In the text about the violinist Lalgudi Jayaraman, how many generations of professional musicians does his family have?

▶ **Text**:
────────────────────────────────────────

Lalgudi Jayaraman hails from an extremely orthodox Tamil Brahmin family that traces its links to the eminent doyen of Carnatic music, saint Tyagaraja. Lalgudi Rama Iyer, one of his ancestors, was a direct disciple of Tyagaraja. The tradition of music runs unbroken in the family, which boasts of six generations of professional musicians. The maestro’s father, Gopala Iyer, was a strict disciplinarian and instructor, who had imparted the knowledge of music to Jayaraman and his descendants. Mastery of the art entailed respect from all concerned, including one’s own father, as noted by the author that Gopala Iyer, in response to queries on the whereabouts of his son from visitors, often replied “avar illai” (he is not here), the term “avar” being a respectful form of address. Iyer believed that unless he was seen respecting his own son, others won’t do it either! Lalgudi’s siblings and offspring also excelled in music. It was once a recurrent theme of Chennai concerts to stage Lalgudi and his sister Srimathi Brahmanandam duo in double violin stage shows. However, the family assigned the highest priority to music as illustrated in an episode in the book. One of Lalgudi’s sisters was ill for a long time and suddenly died at the moment he was about to go out to stage a concert. The family decided that he should attend the program as committed!

────────────────────────────────────────

▶ **Excerpted records**:
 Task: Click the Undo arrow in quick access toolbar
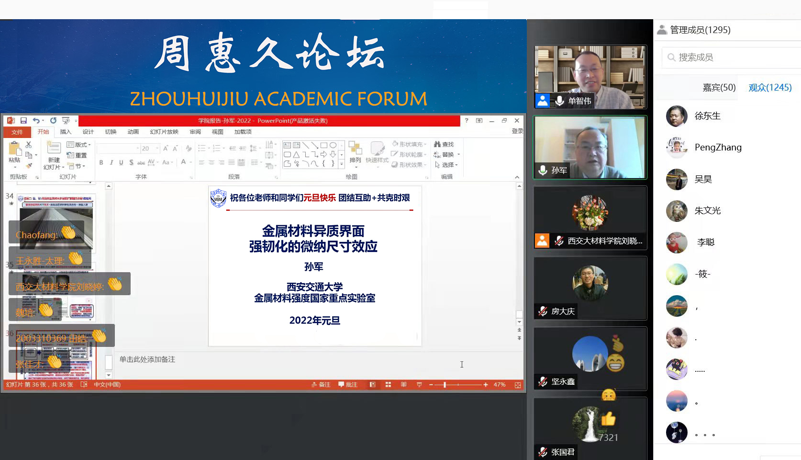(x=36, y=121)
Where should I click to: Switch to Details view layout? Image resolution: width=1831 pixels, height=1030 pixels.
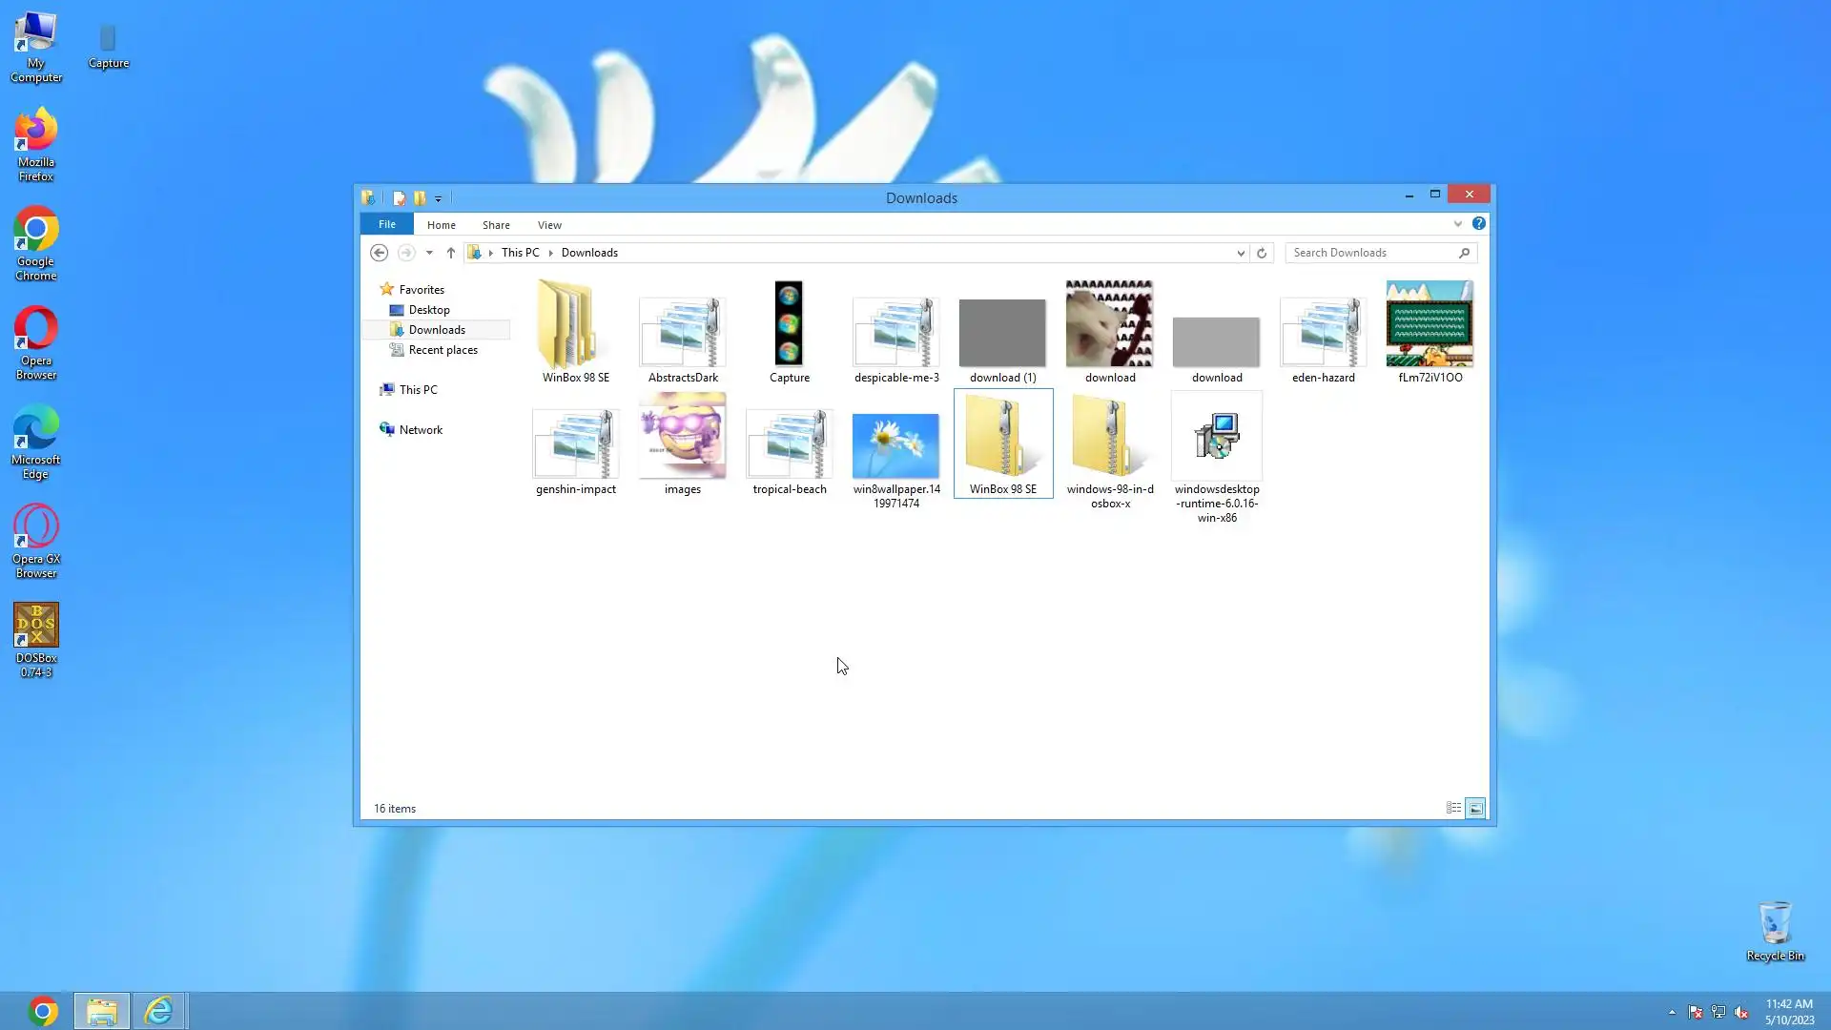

────────────────────────────────────────

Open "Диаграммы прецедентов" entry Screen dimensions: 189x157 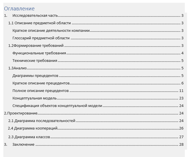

────────────────────────────────────────

▶ **The reply**:
Six generations.